Look I get it. There are thousands of articles on the Internet about “finding your purpose.” Bloggers and authors often treat the topic as if it’s the “end-all, be-all” of life.

They make you believe if you don’t have purpose, you simply aren’t one of the “chosen ones.”

But that is simply false.

Purpose is not some lucky draw. It’s not something that’s imparted upon the privileged few by God or The Universe. It has nothing to do with birthright or birth order.

Purpose is a choice we make about how we want to live our lives. It’s a subtle force we choose to pay attention to and tap into. And at anytime, it is available to each of us.
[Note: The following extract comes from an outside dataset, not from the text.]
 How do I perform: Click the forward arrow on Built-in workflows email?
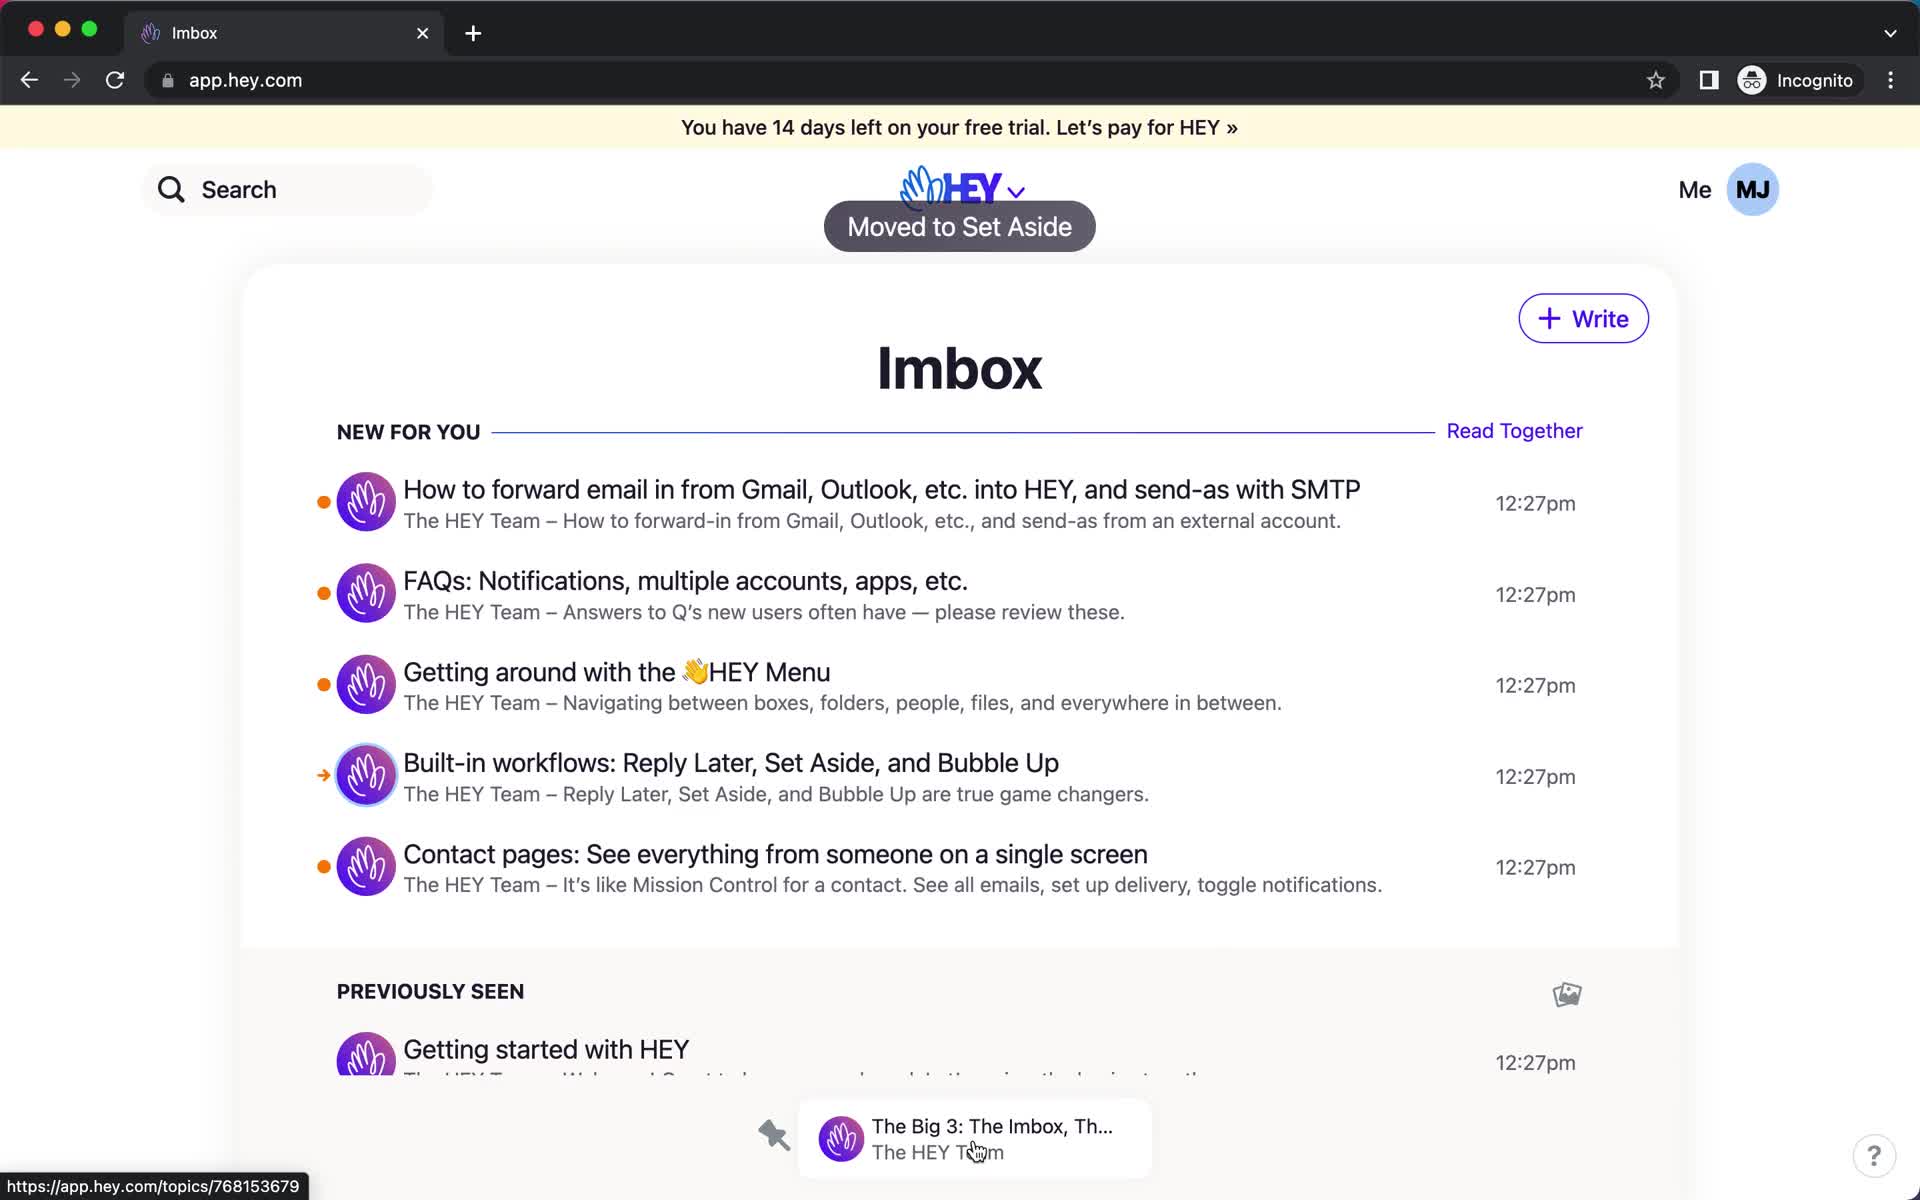323,774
You’ve likely felt moments of it before. Alignment with your Purpose is that feeling you get when things “click.” The universe is bending for you. The wind is behind you. The momentum is picking up. Like that friend of yours with the “easy life” you admire.

But, what is “Purpose” exactly?

It can get confusing, as it’s often made synonymous with “passion” or other such buzzwords. But Purpose, can simply be defined as your reason for being in this world.

Some of the characteristics include:

  • Increased clarity, meaning, focus, and direction
  • An energy generator, not drainer
  • A sense of true alignment in your physical being
  • Increased chances of “success” and perseverance
  • Inherently meaningful for self and others

And most importantly, it’s as Simon Sinek describes:

“A process of discovery, not invention.”

It’s something that was placed in you, a long time ago. It is the sum of what your interests and experiences are nudging you to be, do, and have. It’s the subtle reason why you choose to do what you do—every single day. It’s why you are even reading this article.

It sounds too good to be true—that your purpose is already in you and that you don’t have to go on some long-winded quest to find it. It’s not.

But that doesn’t mean the path to discovering your purpose doesn’t have it’s own trials and tribulations. A ready-made Purpose is not going to show up on your doorstep with a balloon and bullhorn.

But I assure you it’s there. It has always been and always will be. It’s just waiting for you to find it.

And so, the million-dollar question is: how on earth do you discover this thing inside of you—that we call your purpose?

I’ll raise your question with 10 more to ask yourself, which will get you closer to finding your ready-made answer:

What would it look like if I spent another decade on this current path of yours?

Really allow that question to sink in. If your physiology rejects the idea—your heart starts racing, you feel a tightening in your chest, your eyes start to water, or you get an immediate, pounding headache and the world of possibility starts to feel like it’s shrinking, maybe it’s time to rethink whether you’re on the right path.

I’m not here to tell you that you can’t continue pushing and sacrificing yourself. I’m not here to argue with you on the practicality of your decision.

I’m here to say: if you feel like you’re headed towards a slow, painful, soul-crushing death, like you’re just waiting for the crippling regret to sink in, then you are doing a disservice to the world around you.

This is your out.

You are denying the world what you are capable of. And that, my dear one, is selfish.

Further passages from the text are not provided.